**SHORT PROBLEM**
Repeat every line of the material below word for word, without changing anything.

**STORED RECORDS**

· · ·

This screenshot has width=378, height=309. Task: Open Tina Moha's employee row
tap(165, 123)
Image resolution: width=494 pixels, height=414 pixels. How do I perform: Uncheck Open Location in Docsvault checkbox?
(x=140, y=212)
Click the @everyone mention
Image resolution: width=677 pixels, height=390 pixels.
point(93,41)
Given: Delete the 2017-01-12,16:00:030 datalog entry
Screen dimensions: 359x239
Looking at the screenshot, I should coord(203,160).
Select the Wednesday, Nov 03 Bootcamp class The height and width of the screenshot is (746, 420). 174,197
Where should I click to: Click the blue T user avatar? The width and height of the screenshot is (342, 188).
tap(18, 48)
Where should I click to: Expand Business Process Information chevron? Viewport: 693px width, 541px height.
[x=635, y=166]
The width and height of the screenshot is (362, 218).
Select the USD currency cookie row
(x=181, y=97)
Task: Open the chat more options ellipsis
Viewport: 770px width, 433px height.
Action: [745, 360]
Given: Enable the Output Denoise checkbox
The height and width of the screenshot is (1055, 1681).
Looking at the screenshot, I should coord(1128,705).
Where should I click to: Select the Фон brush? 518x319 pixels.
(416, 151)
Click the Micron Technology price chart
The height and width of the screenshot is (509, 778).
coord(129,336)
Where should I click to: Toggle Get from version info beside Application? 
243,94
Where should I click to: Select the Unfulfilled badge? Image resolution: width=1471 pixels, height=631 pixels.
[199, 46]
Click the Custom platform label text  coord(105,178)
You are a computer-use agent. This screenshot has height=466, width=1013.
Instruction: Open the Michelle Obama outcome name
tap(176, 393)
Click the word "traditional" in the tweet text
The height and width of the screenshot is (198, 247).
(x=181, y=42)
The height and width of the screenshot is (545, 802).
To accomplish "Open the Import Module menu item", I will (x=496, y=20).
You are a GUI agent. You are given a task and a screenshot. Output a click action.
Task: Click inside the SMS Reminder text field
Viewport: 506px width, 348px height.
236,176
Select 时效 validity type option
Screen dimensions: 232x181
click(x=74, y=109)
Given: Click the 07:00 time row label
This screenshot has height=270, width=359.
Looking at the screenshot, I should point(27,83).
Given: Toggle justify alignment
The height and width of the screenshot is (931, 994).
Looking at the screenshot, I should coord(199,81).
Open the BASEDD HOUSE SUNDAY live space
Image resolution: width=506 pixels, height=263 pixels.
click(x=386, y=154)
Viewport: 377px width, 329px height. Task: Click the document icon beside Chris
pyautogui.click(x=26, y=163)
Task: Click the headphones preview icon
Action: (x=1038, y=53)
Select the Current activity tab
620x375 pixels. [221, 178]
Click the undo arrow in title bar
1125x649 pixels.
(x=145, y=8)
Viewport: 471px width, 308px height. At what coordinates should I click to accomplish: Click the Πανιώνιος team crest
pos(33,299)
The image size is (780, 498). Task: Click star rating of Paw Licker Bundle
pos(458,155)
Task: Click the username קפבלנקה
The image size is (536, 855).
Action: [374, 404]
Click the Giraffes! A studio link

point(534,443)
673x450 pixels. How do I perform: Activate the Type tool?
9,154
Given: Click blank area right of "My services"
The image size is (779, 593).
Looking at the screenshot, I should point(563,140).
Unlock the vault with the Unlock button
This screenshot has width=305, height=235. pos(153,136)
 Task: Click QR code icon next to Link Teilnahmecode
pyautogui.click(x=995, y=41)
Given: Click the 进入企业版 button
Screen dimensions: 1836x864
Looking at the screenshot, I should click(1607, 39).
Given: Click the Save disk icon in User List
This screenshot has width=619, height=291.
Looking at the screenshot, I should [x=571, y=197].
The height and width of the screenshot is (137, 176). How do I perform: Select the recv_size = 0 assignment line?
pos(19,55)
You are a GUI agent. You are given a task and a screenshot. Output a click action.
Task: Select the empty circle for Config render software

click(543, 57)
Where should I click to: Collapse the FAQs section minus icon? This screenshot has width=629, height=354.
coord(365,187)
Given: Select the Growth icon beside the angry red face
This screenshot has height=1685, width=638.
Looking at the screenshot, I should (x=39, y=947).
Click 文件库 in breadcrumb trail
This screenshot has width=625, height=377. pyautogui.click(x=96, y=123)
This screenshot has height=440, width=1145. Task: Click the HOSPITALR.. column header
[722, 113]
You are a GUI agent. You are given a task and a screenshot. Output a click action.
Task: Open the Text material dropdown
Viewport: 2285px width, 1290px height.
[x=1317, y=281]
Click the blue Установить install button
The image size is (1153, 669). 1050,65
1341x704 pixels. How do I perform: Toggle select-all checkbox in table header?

· · ·

**TASK RESULT**
This screenshot has width=378, height=309. Task: Open Tina Moha's employee row
tap(165, 123)
Image resolution: width=494 pixels, height=414 pixels. How do I perform: Uncheck Open Location in Docsvault checkbox?
(x=140, y=212)
Click the @everyone mention
Image resolution: width=677 pixels, height=390 pixels.
point(93,41)
Given: Delete the 2017-01-12,16:00:030 datalog entry
Screen dimensions: 359x239
Looking at the screenshot, I should coord(203,160).
Select the Wednesday, Nov 03 Bootcamp class The height and width of the screenshot is (746, 420). 174,197
Where should I click to: Click the blue T user avatar? The width and height of the screenshot is (342, 188).
tap(18, 48)
Where should I click to: Expand Business Process Information chevron? Viewport: 693px width, 541px height.
[x=635, y=166]
The width and height of the screenshot is (362, 218).
Select the USD currency cookie row
(x=181, y=97)
Task: Open the chat more options ellipsis
Viewport: 770px width, 433px height.
Action: [745, 360]
Given: Enable the Output Denoise checkbox
The height and width of the screenshot is (1055, 1681).
Looking at the screenshot, I should coord(1128,705).
Where should I click to: Select the Фон brush? 518x319 pixels.
(416, 151)
Click the Micron Technology price chart
The height and width of the screenshot is (509, 778).
coord(129,336)
Where should I click to: Toggle Get from version info beside Application? 
243,94
Where should I click to: Select the Unfulfilled badge? Image resolution: width=1471 pixels, height=631 pixels.
[199, 46]
Click the Custom platform label text  coord(105,178)
You are a computer-use agent. This screenshot has height=466, width=1013.
Instruction: Open the Michelle Obama outcome name
tap(176, 393)
Click the word "traditional" in the tweet text
The height and width of the screenshot is (198, 247).
(x=181, y=42)
The height and width of the screenshot is (545, 802).
To accomplish "Open the Import Module menu item", I will (x=496, y=20).
You are a GUI agent. You are given a task and a screenshot. Output a click action.
Task: Click inside the SMS Reminder text field
Viewport: 506px width, 348px height.
236,176
Select 时效 validity type option
Screen dimensions: 232x181
click(x=74, y=109)
Given: Click the 07:00 time row label
This screenshot has height=270, width=359.
Looking at the screenshot, I should point(27,83).
Given: Toggle justify alignment
The height and width of the screenshot is (931, 994).
Looking at the screenshot, I should coord(199,81).
Open the BASEDD HOUSE SUNDAY live space
Image resolution: width=506 pixels, height=263 pixels.
click(x=386, y=154)
Viewport: 377px width, 329px height. Task: Click the document icon beside Chris
pyautogui.click(x=26, y=163)
Task: Click the headphones preview icon
Action: (x=1038, y=53)
Select the Current activity tab
620x375 pixels. [221, 178]
Click the undo arrow in title bar
1125x649 pixels.
(x=145, y=8)
Viewport: 471px width, 308px height. At what coordinates should I click to accomplish: Click the Πανιώνιος team crest
pos(33,299)
The image size is (780, 498). Task: Click star rating of Paw Licker Bundle
pos(458,155)
Task: Click the username קפבלנקה
The image size is (536, 855).
Action: [374, 404]
Click the Giraffes! A studio link

point(534,443)
673x450 pixels. How do I perform: Activate the Type tool?
9,154
Given: Click blank area right of "My services"
The image size is (779, 593).
Looking at the screenshot, I should point(563,140).
Unlock the vault with the Unlock button
This screenshot has width=305, height=235. pos(153,136)
 Task: Click QR code icon next to Link Teilnahmecode
pyautogui.click(x=995, y=41)
Given: Click the 进入企业版 button
Screen dimensions: 1836x864
Looking at the screenshot, I should click(1607, 39).
Given: Click the Save disk icon in User List
This screenshot has width=619, height=291.
Looking at the screenshot, I should [x=571, y=197].
The height and width of the screenshot is (137, 176). How do I perform: Select the recv_size = 0 assignment line?
pos(19,55)
You are a GUI agent. You are given a task and a screenshot. Output a click action.
Task: Select the empty circle for Config render software

click(543, 57)
Where should I click to: Collapse the FAQs section minus icon? This screenshot has width=629, height=354.
coord(365,187)
Given: Select the Growth icon beside the angry red face
This screenshot has height=1685, width=638.
Looking at the screenshot, I should (x=39, y=947).
Click 文件库 in breadcrumb trail
This screenshot has width=625, height=377. pyautogui.click(x=96, y=123)
This screenshot has height=440, width=1145. Task: Click the HOSPITALR.. column header
[722, 113]
You are a GUI agent. You are given a task and a screenshot. Output a click action.
Task: Open the Text material dropdown
Viewport: 2285px width, 1290px height.
[x=1317, y=281]
Click the blue Установить install button
The image size is (1153, 669). 1050,65
1341x704 pixels. How do I perform: Toggle select-all checkbox in table header?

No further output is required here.